(Dataset entries)
* * *
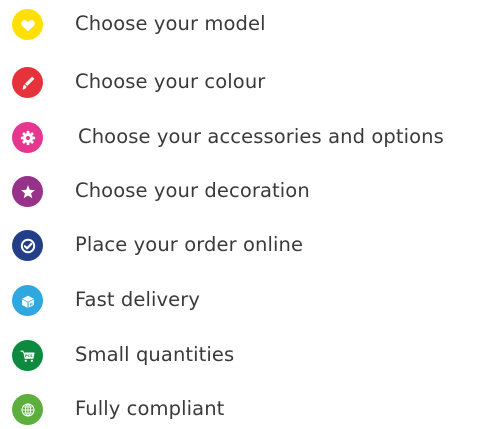 This screenshot has width=479, height=429. Describe the element at coordinates (170, 24) in the screenshot. I see `step-label: Choose your model` at that location.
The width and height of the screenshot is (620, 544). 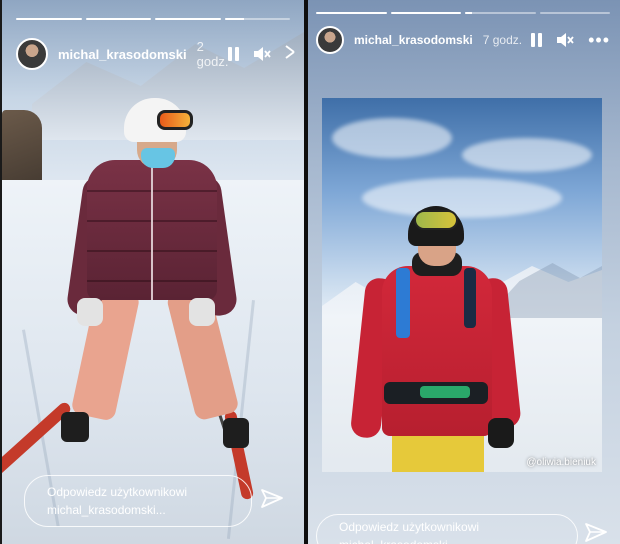 What do you see at coordinates (438, 454) in the screenshot?
I see `pants` at bounding box center [438, 454].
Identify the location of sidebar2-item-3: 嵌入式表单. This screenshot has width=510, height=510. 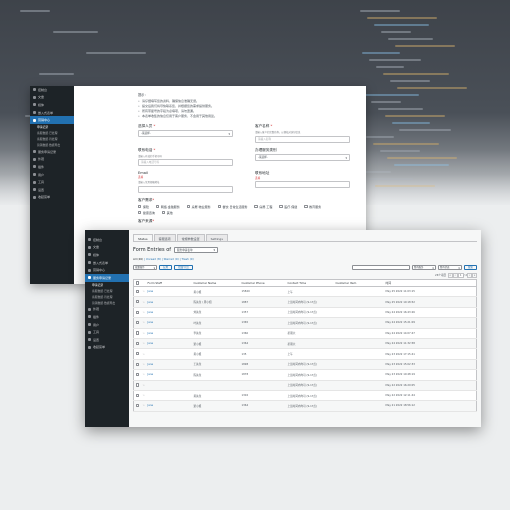
(107, 263).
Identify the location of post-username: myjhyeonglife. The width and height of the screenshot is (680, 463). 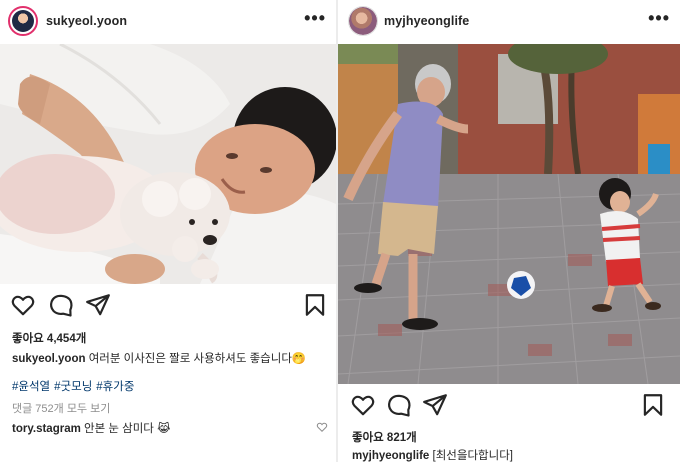
(426, 21).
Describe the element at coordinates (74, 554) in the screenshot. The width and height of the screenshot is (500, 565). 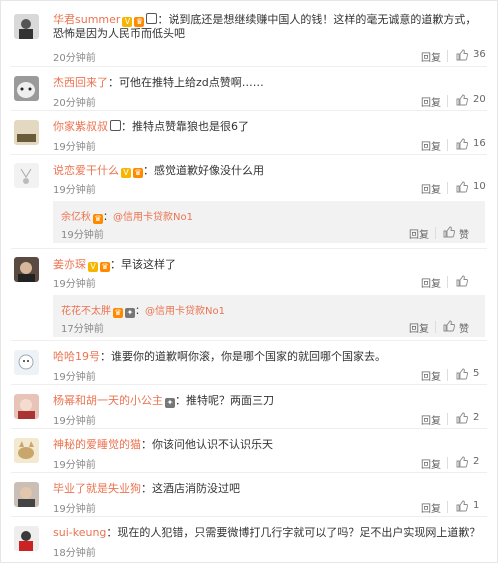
* * *
§ What is being asked
Can you switch "location" to "position" in the data from the line containing "Identify the location of sidebar2-item-3: 嵌入式表单." through the end of the data, inclusive, and give back only those lines, leaving out the pictures?

§ Output
Identify the position of sidebar2-item-3: 嵌入式表单. This screenshot has width=510, height=510. 
(107, 263).
Identify the position of post-username: myjhyeonglife. The width and height of the screenshot is (680, 463). 
(426, 21).
Describe the element at coordinates (74, 554) in the screenshot. The width and height of the screenshot is (500, 565). 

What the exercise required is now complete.